§ Exercise brief
Quote the entries below from the line with "Reply to Sana's 'i dont' tweet" through the line with "Open the IP Listener dropdown", both ends included, and only those lines.

[Data excerpts]
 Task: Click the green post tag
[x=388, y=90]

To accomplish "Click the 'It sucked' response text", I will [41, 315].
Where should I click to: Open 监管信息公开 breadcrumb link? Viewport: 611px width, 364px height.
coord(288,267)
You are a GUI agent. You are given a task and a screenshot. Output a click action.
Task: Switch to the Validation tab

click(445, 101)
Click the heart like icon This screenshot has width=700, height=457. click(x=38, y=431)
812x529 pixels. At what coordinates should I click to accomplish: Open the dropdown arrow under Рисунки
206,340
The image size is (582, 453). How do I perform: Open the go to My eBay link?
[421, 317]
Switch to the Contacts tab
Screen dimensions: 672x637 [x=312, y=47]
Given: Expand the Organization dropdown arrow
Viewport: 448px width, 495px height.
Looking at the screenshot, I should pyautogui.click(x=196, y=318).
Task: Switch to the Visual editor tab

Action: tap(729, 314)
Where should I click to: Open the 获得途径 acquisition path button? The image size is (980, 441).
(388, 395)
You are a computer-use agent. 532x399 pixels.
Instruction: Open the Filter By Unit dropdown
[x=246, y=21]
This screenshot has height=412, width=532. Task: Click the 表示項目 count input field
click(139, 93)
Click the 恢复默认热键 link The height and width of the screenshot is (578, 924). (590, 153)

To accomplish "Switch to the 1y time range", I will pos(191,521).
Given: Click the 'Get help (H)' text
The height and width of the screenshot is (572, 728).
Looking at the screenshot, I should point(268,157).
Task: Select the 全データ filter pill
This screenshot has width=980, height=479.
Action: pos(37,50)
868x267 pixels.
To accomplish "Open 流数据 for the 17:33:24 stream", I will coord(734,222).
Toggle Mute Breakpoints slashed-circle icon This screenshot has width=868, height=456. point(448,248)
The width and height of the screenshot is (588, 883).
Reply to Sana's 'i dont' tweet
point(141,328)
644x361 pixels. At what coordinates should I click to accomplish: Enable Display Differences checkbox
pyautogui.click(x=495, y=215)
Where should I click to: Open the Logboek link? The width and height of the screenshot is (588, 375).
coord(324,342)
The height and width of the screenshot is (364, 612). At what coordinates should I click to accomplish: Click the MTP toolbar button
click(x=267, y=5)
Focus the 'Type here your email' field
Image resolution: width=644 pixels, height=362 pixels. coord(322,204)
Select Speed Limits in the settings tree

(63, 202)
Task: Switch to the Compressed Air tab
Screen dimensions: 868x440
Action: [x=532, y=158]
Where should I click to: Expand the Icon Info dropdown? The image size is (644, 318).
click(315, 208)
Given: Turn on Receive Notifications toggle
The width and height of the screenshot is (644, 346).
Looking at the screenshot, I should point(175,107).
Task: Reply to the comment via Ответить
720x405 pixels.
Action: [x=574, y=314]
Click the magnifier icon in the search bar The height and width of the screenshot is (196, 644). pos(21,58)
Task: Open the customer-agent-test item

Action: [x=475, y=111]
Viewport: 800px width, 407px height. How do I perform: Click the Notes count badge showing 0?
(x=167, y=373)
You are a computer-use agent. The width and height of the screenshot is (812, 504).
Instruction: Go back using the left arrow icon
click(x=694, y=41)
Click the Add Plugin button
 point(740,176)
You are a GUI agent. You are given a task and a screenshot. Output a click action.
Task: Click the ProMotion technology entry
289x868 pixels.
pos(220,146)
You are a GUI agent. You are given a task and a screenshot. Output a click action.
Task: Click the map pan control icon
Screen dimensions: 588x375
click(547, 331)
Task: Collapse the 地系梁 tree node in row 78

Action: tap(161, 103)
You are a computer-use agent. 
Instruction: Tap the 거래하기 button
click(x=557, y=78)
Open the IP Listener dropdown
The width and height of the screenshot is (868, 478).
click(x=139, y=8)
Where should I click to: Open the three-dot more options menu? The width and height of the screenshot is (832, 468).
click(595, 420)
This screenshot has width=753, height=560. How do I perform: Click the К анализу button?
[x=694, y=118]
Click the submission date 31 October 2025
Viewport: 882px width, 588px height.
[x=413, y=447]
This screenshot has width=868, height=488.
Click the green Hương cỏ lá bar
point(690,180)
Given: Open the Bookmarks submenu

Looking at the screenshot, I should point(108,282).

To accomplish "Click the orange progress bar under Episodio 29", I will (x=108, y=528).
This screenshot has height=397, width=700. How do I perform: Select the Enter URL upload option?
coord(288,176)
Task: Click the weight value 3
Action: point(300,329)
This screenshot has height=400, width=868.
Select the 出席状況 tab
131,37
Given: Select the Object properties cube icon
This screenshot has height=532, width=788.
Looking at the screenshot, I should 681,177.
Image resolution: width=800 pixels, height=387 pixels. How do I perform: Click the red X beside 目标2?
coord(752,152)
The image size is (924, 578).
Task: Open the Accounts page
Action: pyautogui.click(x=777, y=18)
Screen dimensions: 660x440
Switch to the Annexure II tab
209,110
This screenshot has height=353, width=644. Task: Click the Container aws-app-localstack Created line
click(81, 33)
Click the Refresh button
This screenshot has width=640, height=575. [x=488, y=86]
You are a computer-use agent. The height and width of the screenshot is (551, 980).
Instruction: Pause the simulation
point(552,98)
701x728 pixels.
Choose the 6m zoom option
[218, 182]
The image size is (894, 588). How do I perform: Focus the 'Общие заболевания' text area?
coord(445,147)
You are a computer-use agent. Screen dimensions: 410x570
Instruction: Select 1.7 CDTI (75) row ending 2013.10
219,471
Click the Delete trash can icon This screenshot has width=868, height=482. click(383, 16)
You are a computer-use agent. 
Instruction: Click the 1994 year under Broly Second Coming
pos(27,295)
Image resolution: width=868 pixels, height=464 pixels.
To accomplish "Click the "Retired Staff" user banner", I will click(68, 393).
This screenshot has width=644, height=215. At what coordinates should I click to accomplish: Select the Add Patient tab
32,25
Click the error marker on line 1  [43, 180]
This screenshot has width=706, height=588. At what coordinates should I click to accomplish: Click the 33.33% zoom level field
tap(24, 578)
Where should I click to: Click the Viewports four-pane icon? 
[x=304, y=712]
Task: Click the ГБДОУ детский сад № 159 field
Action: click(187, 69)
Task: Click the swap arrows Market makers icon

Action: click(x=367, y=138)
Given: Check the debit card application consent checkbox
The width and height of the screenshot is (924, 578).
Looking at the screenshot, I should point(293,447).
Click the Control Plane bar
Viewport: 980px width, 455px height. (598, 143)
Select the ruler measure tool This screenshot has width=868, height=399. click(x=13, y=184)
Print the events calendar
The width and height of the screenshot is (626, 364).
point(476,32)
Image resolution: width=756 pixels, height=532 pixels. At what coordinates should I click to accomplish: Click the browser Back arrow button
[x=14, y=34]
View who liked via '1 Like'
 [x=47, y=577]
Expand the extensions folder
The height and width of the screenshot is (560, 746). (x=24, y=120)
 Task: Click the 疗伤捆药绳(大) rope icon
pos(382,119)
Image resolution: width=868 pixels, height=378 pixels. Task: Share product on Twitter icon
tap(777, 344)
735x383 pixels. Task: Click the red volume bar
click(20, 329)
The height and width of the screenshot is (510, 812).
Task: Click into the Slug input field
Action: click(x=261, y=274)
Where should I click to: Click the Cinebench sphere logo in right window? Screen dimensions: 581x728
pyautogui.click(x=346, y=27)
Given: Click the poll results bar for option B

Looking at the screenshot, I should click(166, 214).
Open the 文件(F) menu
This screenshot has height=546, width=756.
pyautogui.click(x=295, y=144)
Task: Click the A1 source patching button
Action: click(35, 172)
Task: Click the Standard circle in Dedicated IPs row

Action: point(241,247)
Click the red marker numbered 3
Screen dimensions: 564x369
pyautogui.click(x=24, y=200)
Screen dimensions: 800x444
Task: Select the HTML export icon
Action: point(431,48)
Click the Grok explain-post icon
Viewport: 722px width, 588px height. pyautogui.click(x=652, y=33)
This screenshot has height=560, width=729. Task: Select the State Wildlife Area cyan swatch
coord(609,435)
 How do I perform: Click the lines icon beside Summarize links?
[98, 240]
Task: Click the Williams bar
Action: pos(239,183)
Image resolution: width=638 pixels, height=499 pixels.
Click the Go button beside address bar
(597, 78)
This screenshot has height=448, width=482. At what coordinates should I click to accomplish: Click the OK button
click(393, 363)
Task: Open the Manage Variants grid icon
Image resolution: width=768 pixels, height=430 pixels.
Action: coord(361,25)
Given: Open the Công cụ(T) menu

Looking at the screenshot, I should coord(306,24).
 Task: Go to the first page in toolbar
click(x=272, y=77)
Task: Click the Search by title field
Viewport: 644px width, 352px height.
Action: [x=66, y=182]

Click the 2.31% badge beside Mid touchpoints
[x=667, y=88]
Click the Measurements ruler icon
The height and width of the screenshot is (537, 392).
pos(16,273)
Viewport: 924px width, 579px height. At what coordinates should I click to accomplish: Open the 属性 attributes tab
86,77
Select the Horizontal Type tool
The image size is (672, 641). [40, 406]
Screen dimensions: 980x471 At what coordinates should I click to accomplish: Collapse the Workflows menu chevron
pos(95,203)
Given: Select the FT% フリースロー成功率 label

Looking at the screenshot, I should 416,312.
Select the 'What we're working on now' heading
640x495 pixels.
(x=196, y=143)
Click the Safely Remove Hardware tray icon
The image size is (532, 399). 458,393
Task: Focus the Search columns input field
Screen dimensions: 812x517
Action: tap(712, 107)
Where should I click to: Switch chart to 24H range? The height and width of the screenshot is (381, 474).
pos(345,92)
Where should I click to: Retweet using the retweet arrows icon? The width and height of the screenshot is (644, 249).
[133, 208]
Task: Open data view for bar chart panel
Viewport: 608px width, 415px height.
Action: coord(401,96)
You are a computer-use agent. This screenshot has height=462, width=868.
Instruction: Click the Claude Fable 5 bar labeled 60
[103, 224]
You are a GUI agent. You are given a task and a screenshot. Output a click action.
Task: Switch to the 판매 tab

§ Answer space
Reply to Sana's 'i dont' tweet
point(141,328)
644x361 pixels. At what coordinates should I click to accomplish: Enable Display Differences checkbox
pyautogui.click(x=495, y=215)
Where should I click to: Open the Logboek link? The width and height of the screenshot is (588, 375).
coord(324,342)
The height and width of the screenshot is (364, 612). At what coordinates should I click to accomplish: Click the MTP toolbar button
click(x=267, y=5)
Focus the 'Type here your email' field
Image resolution: width=644 pixels, height=362 pixels. coord(322,204)
Select Speed Limits in the settings tree

(63, 202)
Task: Switch to the Compressed Air tab
Screen dimensions: 868x440
Action: [x=532, y=158]
Where should I click to: Expand the Icon Info dropdown? The image size is (644, 318).
click(315, 208)
Given: Turn on Receive Notifications toggle
The width and height of the screenshot is (644, 346).
Looking at the screenshot, I should point(175,107).
Task: Reply to the comment via Ответить
720x405 pixels.
Action: [x=574, y=314]
Click the magnifier icon in the search bar The height and width of the screenshot is (196, 644). pos(21,58)
Task: Open the customer-agent-test item

Action: [x=475, y=111]
Viewport: 800px width, 407px height. How do I perform: Click the Notes count badge showing 0?
(x=167, y=373)
You are a computer-use agent. The width and height of the screenshot is (812, 504).
Instruction: Go back using the left arrow icon
click(x=694, y=41)
Click the Add Plugin button
 point(740,176)
You are a GUI agent. You are given a task and a screenshot. Output a click action.
Task: Click the ProMotion technology entry
289x868 pixels.
pos(220,146)
You are a GUI agent. You are given a task and a screenshot. Output a click action.
Task: Click the map pan control icon
Screen dimensions: 588x375
click(547, 331)
Task: Collapse the 地系梁 tree node in row 78

Action: tap(161, 103)
You are a computer-use agent. 
Instruction: Tap the 거래하기 button
click(x=557, y=78)
Open the IP Listener dropdown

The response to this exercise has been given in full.